Esta nao era la que mandaba caballero tan cumplido como don Jorge Manrique de Nájera, de noble cuna y bien mandado pues nunca discutió las órdenes que recibía, y en cuanto a su talante sólo diré que fue aquel que cuando le levanté un buen puñado de doblones en la partida que hubimos en La Coruña, la víspera de la partida, supo hacer buena cara y retirarse sin un mal gesto, pese al afán que había puesto en ganarme unos zarcillos que yo había apostado, que deseaba que lucieran en las orejas de una dama cuyo nombre no podía pronunciar. ¿Qué mal pudo hacer tan cumplido caballero para recibir acerba muerte de manos de quienes le debían estar sujetos? 1,1 mal estuvo en que en su tripulación figuraba el sujeto del chirlo en el rostro, el Cortado, el mismo que ya tentó de sublevarse contra el Urdaneta cuando íbamos en busca de los náufragos del
Sancti
y yo le paré amenazándole de muerte con la escopeta y si hubiera cumplido mi amenaza, otra hubiera sido la suerte de aquellos desgraciados que, como se verá, para todos fue ingrata.

La
Santa María del Parral
salió con bien aunque como todas muy herida de la terrible tormenta, y su capitán determinó seguir hacia la isla de los Ladrones según la hoja de ruta convenida para caso de dispersión, a lo que se opusieron algunos de la tripulación al principio con buenas razones por mor de la distancia y carencia de munición de boca, hasta que intervino el Cortado y unos malvados que le eran fieles, y querían hacer de la
Santa María del Parral
un barco pirata y zanjaron toda discusión dando muerte por sorpresa y a traición al noble don Jorge Manrique de Nájera, a un hermano de éste y a los otros oficiales. ¿De qué les sirvió? ¿De qué sirve un navío si no hay dentro de él quien sepa pilotarlo?

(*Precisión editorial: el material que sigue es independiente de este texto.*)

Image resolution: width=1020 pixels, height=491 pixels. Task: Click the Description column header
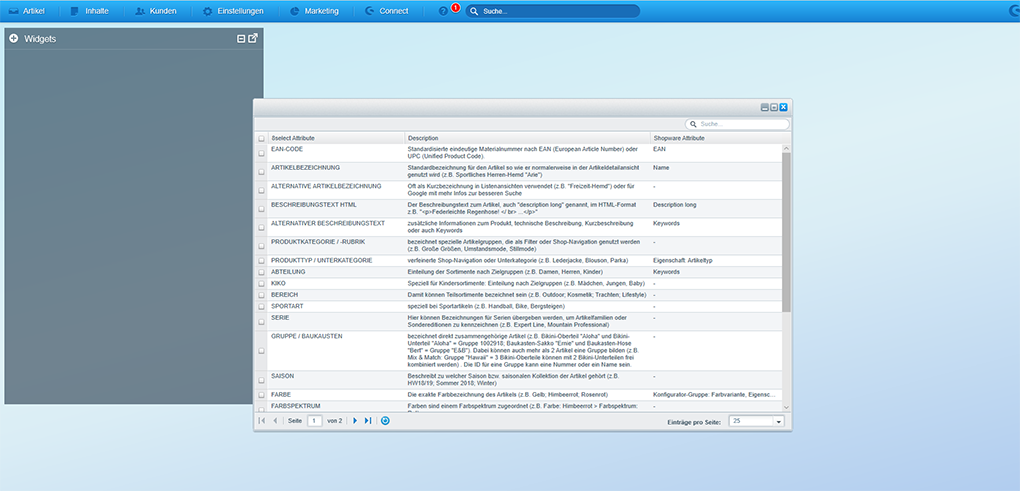tap(526, 138)
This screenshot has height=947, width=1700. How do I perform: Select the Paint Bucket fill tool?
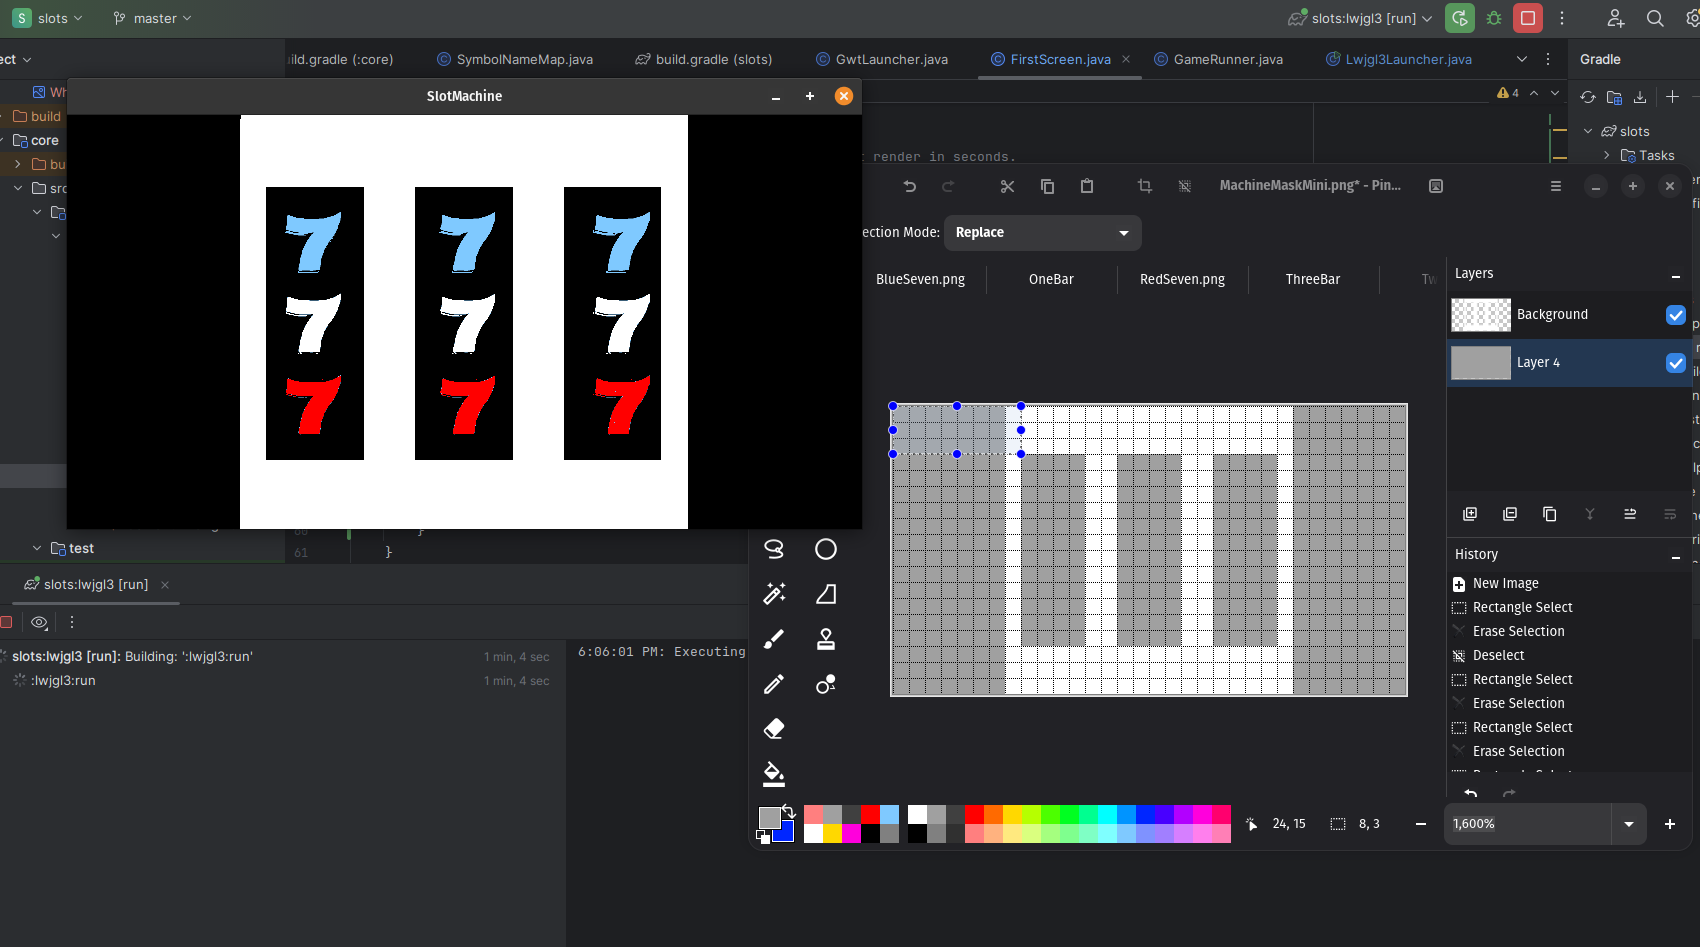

Muerta la oficialidad, la nao en manos de aquellos truhanes fue dando tumbos hasta venir a recalar a una isla que no soy a nombrarla, aunque dicen que era la de Sanguin
[4]
, muy poblada y cuyos habitantes estaban hechos a pelear con los portugueses y, por eso hicieron otro tanto con los de la
Santa María del Parral
a los que dieron muerte, salvados tres que se refugiaron en una isla vecina y con sus arcabuces se hicieron fuertes, y luego lograron la amistad de los indígenas ayudándoles a matar a sus enemigos. El Cortado murió en el primer envite con los indígenas, y puede que los tres que salieron con vida no fueran de los más culpables de la rebelión, pero lo pagaron por todos, por lo siguiente: pasaron los años, según mis cuentas no menos de cuatro, y de México, y por orden del gran Hernán Cortés que ya sabía de nuestra suerte gracias a donjuán de Areyzaga, salió una escuadra en nuestra busca al mando del caballero extremeño don Alvaro de Saavedra, creo que los navíos eran tres, pero que llegara hasta nosotros sólo La Florida, pero a su paso por esa isla que puede ser la de Sanguin, aparecieron los tres desertores muy ufanos creyendo que nada se sabía de su fechoría y que eran salvos con la llegada de aquel navío que les retornaría a Castilla. No acierto a saber si esto sucedió en el viaje de ida o en el de vuelta, pero lo que sí sé es que don Alvaro de Saavedra tenía noticia de aquellos malvados a los que hizo presos, juzgó y mandó ajusticiar en la isla de Tidor. Y, después de hacerlos ahorcar, los despedazó como es costumbre en los crímenes abominables, y pocos los hay tanto como alzarse en la mar contra quienes traen su autoridad de Sus Majestades Reales.